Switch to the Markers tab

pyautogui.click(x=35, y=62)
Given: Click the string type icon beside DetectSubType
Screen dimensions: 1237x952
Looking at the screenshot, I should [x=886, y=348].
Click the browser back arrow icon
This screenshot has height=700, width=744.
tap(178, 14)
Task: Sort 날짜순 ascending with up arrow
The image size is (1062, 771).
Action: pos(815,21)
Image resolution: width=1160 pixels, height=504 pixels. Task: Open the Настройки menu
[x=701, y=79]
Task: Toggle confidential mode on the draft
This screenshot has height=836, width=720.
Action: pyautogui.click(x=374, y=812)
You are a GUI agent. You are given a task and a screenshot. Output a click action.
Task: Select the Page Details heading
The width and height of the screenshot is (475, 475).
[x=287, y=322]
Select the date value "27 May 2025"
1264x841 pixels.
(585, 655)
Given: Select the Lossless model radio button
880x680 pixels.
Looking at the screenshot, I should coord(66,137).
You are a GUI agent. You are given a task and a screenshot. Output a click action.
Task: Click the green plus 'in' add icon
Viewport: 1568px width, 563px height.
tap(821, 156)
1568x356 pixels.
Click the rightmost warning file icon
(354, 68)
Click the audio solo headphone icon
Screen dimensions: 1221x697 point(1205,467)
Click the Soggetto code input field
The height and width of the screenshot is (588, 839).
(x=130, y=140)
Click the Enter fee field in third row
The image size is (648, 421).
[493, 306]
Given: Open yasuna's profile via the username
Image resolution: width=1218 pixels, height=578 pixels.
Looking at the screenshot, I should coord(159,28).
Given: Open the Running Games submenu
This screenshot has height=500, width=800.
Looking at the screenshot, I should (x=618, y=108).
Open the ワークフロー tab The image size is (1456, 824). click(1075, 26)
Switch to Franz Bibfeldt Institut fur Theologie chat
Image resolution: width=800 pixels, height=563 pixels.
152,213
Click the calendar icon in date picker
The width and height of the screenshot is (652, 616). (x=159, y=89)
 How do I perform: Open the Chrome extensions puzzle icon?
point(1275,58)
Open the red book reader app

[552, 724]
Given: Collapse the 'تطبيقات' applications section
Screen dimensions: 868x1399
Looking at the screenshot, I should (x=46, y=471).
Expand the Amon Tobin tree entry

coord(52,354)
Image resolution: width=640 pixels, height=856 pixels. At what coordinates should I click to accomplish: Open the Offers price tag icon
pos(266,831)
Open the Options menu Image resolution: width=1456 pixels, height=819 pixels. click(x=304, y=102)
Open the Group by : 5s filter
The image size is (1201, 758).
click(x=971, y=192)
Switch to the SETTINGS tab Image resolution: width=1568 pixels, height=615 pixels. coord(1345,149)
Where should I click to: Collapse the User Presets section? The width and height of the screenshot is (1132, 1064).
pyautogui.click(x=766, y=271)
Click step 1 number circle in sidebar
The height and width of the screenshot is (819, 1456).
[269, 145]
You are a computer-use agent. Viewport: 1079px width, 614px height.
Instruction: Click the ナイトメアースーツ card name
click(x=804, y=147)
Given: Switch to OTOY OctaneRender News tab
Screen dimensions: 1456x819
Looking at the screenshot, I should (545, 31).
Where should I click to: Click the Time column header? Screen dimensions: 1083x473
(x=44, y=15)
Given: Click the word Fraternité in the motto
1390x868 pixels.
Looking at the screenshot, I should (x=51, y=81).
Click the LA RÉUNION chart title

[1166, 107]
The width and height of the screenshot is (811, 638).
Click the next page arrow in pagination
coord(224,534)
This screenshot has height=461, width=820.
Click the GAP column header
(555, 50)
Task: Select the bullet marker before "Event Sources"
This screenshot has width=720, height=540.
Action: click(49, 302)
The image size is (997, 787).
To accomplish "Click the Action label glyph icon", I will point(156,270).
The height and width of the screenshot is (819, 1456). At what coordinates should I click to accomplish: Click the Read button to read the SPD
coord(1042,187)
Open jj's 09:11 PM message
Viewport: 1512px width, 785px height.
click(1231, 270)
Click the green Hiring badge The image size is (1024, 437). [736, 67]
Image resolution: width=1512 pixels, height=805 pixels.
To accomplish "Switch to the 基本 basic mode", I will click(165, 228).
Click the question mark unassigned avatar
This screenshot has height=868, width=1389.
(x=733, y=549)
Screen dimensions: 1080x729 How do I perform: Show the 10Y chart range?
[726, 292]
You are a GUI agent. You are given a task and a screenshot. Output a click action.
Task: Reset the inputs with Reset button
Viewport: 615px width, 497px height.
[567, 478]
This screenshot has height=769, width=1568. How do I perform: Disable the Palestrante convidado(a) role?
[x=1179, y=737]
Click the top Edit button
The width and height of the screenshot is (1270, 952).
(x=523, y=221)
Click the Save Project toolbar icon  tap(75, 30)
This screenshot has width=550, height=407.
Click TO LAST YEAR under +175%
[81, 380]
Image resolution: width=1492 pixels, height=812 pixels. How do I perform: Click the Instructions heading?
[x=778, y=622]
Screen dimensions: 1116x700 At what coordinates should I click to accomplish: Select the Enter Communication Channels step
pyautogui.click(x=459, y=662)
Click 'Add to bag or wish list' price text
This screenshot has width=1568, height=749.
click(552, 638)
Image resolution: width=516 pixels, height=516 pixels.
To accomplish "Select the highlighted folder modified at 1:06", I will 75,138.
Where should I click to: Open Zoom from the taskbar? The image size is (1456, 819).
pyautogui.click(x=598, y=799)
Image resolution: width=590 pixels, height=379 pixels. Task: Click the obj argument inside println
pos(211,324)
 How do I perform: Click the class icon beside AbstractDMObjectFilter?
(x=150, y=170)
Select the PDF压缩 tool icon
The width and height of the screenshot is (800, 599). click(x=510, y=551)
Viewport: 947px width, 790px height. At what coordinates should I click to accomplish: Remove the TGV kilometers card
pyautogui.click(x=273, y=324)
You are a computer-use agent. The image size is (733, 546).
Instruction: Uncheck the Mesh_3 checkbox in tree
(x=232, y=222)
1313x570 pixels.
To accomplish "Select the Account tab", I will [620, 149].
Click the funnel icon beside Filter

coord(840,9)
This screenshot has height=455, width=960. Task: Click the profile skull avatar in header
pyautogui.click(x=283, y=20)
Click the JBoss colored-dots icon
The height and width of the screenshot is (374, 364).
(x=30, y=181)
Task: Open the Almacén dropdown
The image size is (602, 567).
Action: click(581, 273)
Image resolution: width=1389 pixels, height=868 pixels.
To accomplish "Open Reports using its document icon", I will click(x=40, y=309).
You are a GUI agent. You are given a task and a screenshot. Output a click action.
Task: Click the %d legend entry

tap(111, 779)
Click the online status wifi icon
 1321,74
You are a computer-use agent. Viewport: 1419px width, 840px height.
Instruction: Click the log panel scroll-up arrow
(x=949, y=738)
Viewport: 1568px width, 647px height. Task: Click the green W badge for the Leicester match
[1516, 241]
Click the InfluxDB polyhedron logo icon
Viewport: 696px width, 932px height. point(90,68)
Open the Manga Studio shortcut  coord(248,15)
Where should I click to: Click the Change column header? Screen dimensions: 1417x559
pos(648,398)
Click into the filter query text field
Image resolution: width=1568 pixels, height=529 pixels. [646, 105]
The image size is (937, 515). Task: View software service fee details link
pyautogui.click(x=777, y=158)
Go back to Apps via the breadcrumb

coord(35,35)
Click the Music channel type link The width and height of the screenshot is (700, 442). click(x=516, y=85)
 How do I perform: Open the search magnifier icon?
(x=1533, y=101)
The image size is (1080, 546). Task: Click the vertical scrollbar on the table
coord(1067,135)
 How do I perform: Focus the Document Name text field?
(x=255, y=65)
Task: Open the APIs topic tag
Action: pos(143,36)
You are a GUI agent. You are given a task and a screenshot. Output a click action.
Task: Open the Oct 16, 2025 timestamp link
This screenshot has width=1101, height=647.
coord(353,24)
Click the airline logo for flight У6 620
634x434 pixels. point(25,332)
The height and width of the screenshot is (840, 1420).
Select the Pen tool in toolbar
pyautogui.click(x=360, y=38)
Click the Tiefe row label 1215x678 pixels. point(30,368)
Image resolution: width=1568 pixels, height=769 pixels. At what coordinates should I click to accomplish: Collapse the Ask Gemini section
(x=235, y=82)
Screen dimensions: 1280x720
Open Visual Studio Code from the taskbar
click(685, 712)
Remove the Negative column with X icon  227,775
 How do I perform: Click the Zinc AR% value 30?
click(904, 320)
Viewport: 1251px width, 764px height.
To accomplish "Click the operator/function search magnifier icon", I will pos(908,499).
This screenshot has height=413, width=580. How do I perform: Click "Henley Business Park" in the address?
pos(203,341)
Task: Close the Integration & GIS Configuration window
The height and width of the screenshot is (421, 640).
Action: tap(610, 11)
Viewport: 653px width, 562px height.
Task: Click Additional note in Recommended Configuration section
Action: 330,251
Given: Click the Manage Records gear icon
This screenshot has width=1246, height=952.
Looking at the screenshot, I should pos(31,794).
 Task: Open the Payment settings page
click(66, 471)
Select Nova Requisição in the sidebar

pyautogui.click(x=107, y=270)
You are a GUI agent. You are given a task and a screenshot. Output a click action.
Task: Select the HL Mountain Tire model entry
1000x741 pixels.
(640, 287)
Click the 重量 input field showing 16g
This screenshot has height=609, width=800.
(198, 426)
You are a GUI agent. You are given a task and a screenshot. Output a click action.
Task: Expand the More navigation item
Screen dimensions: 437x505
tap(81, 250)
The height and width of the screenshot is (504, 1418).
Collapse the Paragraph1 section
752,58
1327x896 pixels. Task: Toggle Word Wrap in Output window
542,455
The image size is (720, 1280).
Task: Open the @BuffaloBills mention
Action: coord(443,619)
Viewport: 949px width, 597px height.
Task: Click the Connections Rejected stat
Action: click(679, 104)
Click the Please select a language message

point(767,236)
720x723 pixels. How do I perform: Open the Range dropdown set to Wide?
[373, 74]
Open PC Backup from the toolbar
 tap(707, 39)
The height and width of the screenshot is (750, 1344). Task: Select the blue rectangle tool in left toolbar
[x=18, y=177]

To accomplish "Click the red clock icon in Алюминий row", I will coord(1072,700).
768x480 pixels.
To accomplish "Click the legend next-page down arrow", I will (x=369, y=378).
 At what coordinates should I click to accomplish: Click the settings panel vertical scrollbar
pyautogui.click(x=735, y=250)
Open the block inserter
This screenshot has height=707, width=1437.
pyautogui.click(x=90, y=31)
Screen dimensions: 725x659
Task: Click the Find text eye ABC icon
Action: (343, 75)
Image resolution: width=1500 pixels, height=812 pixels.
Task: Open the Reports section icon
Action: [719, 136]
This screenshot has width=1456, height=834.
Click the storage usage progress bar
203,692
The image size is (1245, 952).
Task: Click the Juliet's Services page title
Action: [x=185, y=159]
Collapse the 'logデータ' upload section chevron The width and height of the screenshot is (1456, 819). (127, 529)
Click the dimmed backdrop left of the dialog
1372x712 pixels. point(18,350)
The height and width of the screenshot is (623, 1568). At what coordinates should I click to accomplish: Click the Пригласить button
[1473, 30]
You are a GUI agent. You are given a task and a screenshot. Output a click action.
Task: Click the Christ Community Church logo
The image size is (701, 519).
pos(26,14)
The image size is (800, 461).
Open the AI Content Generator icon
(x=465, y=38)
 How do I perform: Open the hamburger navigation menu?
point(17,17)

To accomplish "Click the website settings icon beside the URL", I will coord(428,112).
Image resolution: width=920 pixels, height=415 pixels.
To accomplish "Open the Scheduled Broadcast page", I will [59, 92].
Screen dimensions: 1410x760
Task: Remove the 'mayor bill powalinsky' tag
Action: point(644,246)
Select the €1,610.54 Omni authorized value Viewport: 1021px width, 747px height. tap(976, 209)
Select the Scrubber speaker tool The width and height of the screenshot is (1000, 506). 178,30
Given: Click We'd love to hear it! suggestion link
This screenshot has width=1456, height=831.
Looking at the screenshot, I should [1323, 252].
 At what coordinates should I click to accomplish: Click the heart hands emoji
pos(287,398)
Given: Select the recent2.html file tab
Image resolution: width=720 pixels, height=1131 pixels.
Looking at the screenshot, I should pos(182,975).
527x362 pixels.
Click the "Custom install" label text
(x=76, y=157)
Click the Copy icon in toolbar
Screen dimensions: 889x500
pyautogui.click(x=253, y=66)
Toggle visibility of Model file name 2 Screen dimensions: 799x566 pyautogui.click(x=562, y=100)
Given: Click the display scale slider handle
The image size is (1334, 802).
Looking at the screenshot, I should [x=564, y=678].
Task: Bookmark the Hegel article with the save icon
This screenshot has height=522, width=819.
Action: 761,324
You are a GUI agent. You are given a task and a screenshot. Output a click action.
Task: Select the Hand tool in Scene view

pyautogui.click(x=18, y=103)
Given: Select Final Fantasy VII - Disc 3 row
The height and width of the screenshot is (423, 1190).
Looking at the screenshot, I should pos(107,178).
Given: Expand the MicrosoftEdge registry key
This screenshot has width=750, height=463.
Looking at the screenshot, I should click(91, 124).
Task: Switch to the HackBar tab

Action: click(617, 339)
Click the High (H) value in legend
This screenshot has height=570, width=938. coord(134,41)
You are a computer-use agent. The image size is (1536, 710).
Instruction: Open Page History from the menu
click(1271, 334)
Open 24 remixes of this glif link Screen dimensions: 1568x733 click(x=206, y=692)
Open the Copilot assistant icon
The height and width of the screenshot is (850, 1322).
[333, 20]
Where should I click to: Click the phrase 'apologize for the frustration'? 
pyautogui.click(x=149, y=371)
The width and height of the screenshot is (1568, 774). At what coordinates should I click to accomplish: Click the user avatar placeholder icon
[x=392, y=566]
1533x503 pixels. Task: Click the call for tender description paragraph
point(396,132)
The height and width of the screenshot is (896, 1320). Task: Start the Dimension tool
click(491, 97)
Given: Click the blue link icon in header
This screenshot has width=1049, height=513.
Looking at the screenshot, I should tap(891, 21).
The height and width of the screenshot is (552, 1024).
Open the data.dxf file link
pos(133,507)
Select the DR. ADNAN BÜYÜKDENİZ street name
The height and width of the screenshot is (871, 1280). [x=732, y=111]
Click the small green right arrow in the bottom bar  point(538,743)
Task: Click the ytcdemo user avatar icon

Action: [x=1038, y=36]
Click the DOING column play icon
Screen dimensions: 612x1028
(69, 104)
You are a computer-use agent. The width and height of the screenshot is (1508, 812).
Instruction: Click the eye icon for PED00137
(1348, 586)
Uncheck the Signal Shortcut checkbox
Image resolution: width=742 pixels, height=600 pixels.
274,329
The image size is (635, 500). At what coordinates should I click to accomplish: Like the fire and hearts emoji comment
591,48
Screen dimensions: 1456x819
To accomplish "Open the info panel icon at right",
= = =
- [Written task] Locate every row above that contains the string "computer", treating uppercase and lowercase letters as distinct, and copy each of those rows in full.

- [Solution for this task]
You are a computer-use agent. Viewport: 1079px width, 614px height.
You are a computer-use agent. The image size is (733, 546).
You are a computer-use agent. Viewport: 1419px width, 840px height.
You are a computer-use agent. The image size is (1536, 710).
You are a computer-use agent. The width and height of the screenshot is (1508, 812).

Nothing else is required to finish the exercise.